Obama arrived as part of a congressional delegation that also included
Sens. Jack Reed, D-R.I., and Chuck Hagel, R-Neb., following stops in
Kuwait and Afghanistan. The delegation met Sunday in Kuwait City with
Kuwait's emir, Sheik Sabah Al Ahmed Al Sabah, and other senior
officials, the Kuwait News Agency reported.
All three are longtime critics of the U.S. involvement in the war in
Iraq. Obama has called for withdrawing American troops at the rate of
one or two brigades per month, and an end to combat operations within
16 months. He has said he favors leaving a residual force in the
country to provide security for U.S. personnel, train Iraqis and
counter attacks by al-Qaida.
The delegation arrived amid controversy over al-Maliki's published
comments in a German magazine that appeared to endorse Obama's 16-month
timetable. The Iraqi leader's aides have since said his remarks were
misunderstood, and he is not taking sides in the U.S. election.
Obama's trip occurred less than four months before the presidential
election. It is Obama's second trip to Iraq, but conditions are quite
different from when he visited in January 2006. Obama's first tour was
treated as a footnote, while the country was caught in a growing Sunni
insurgency and was moving toward a flood of sectarian violence. But the
bloodshed has declined significantly since Bush sent thousands more
troops last year to help quell the rising violence.

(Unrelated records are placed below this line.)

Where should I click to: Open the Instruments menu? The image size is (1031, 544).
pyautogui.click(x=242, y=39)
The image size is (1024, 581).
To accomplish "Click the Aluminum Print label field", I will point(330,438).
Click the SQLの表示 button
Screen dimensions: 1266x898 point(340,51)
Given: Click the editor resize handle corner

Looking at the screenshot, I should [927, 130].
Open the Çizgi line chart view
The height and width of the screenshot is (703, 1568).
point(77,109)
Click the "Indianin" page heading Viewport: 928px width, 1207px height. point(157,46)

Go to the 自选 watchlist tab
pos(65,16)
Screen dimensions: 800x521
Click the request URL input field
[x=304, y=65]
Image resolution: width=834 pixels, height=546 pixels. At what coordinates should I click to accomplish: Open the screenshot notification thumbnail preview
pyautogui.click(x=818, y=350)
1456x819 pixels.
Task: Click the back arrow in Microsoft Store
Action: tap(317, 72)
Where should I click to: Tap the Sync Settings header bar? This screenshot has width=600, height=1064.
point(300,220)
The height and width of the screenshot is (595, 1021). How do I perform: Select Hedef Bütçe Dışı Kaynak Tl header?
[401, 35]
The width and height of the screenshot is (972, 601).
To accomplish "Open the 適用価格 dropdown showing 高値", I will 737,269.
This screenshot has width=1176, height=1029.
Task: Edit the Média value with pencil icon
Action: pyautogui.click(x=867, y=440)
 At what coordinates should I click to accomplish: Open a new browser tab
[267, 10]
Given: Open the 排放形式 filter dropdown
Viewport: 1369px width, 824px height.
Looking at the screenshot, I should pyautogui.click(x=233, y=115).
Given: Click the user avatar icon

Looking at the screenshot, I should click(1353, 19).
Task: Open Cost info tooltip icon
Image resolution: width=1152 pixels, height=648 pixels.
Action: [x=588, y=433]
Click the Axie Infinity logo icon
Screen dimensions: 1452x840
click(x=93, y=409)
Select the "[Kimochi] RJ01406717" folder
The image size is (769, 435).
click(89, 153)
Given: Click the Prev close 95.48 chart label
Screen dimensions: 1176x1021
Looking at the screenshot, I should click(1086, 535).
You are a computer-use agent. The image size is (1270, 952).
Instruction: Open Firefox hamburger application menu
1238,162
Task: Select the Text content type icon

McCain has been critical of Obama's position on Iraq, saying the
decision to pull out should be determined by progress, not a timetable.
He supports the war, and has been critical of some aspects of its
handling. But he was a vocal supporter of the decision to send in more
troops.
McCain's foreign policy adviser, Randy Scheunemann, said Obama "is
stubbornly adhering to an unconditional withdrawal that places politics
above the advice of our military commanders, the success of our troops,
and the security of the American people."
"Barack Obama is wrong to advocate withdrawal at any cost just as he
was wrong to oppose the surge that has put victory within reach,"
Scheunemann said in a statement.
U.S. commanders have begun withdrawing some of those additional troops
and Obama argues they should be sent to Afghanistan, which he says is
the "central front" in the fight against terrorism, to reinforce
efforts there against a resurgent Taliban and to control spiraling
violence.
McCain also supports sending troop reinforcements to Afghanistan.
"There's starting to be a growing consensus that it's time for us to
withdraw some of our combat troops out of Iraq, deploy them here in
Afghanistan, and I think we have to seize that opportunity. Now is the
time for us to do it," Obama said in a CBS News interview broadcast
Sunday after a two-hour meeting with Afghan President Hamid Karzai.
"I think it's important for us to begin planning for those brigades
now. If we wait until the next administration, it could be a year
before we get those additional troops on the ground here in
Afghanistan, and I think that would be a mistake," Obama said in the
interview. "I think the situation is getting urgent enough that we have
got to start doing something now."
Obama has made Afghanistan a centerpiece of his proposed strategy for dealing with terrorism threats to the United States.
He has said the war in Afghanistan, where Taliban- and al-Qaida-linked
militants are resurgent, deserves more troops and attention than the
conflict in Iraq.
U.S. military officials say the number of attacks in eastern
Afghanistan, where most of the foreign troops are American, has
increased by 40 percent so far in 2008 compared with the same period in
2007.
Gen. David Petraeus, the top U.S. commander in Iraq, told the AP on
Saturday that after intense U.S. assaults there, al-Qaida may be
considering shifting focus to its original home base in Afghanistan,
where American casualties are running higher than in Iraq.